More generally, although outwith the scope of this exercise, the emerging evidence of an increasing role for mobile phones as the primary means by which many adults make and receive calls is likely to present increasing problems for RDD surveys in the future. 31

The exclusion of TPS subscribers was an unfortunate error. While we cannot demonstrate bias on the basis of the sample from January 2005, which contained TPS subscribers, we cannot rule it out.

3. Achieving a high response rate to ensure that the randomness of the sampling is carried into the achieved sample

Based on our estimate of the eligibility of telephone lines where no contact was made, the telephone survey achieved a response rate of approximately 49% and recent figures show that this has been declining.

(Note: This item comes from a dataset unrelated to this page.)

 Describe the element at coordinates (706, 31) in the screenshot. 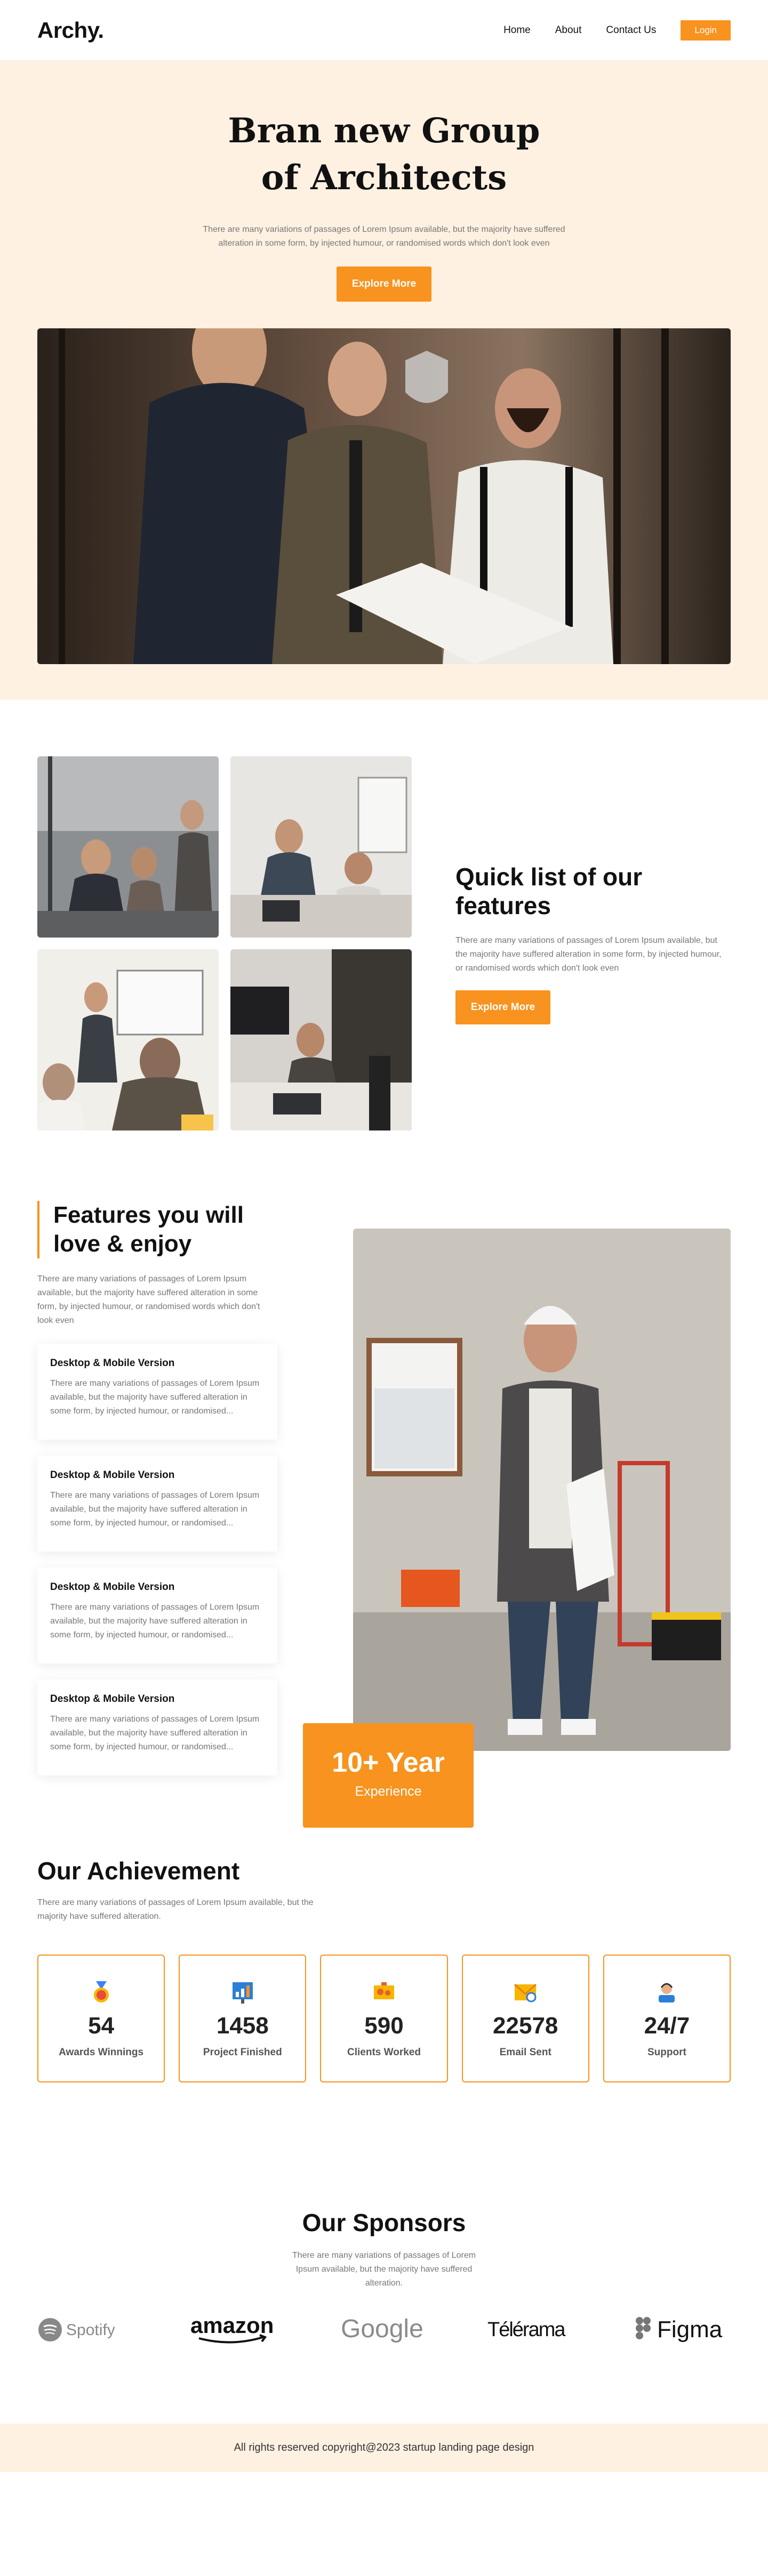

I see `login-button: Login` at that location.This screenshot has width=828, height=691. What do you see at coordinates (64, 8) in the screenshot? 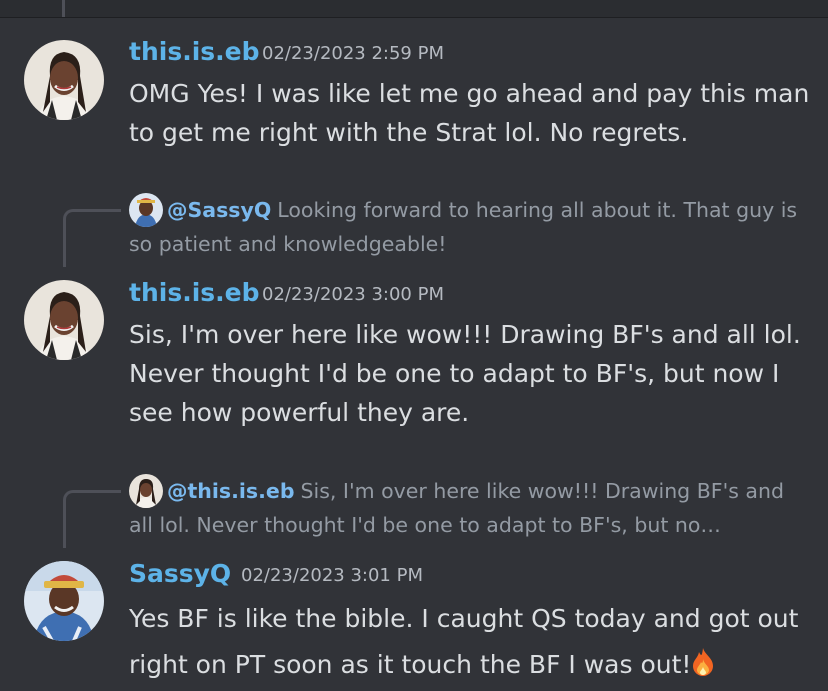
I see `reply-spine-stub` at bounding box center [64, 8].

The main reason for the lower response rate is a higher refusal rate - 40% of eligible respondents refuse making the telephone refusal rate 140% higher than the face-to-face survey. Non-contact is lower than the face-to-face survey but in spite of the optimism of the Review, our interpretation of the survey's victimisation rates is that non-victims have been more likely to refuse to take part, leading to the paradoxical situation that although the exclusion of mobile-only households and evidence of bias within the data would lead to an expectation of lower recorded victimisation, the rates recorded by the survey are higher than those recorded by the face-to-face survey and the rates for personal crimes are generally higher than those recorded by the last full sweep of the SCS in 2003. Thus, we feel the Review was wrong to suggest that higher refusal was unlikely to have an impact on the survey measures. Indeed, refusal seems to be the principal cause of a bias in favour of victims.

4. The absence of observable bias

The telephone survey appears to differ from all comparator sources of data to an extent that cannot be explained by sampling error. To that extent we can conclude that the telephone survey appears to be systematically biased. Although one element of this bias will be the type of non-response bias that affects all surveys, there appears to also be a systematic bias against people who have not experienced any form of victimisation.

On the basis of these criteria, we have not found sufficient evidence to conclude that the telephone survey is likely to be accurately measuring victimisation. We have been unable to devise a weighting approach that satisfactorily corrects the many demographic biases that are observable in the data but even if these biases could be corrected, our conclusion is that the telephone survey suffers a more fundamental and irresolvable bias resulting from what appears to be a tendency for non-victims to be more likely to refuse to participate.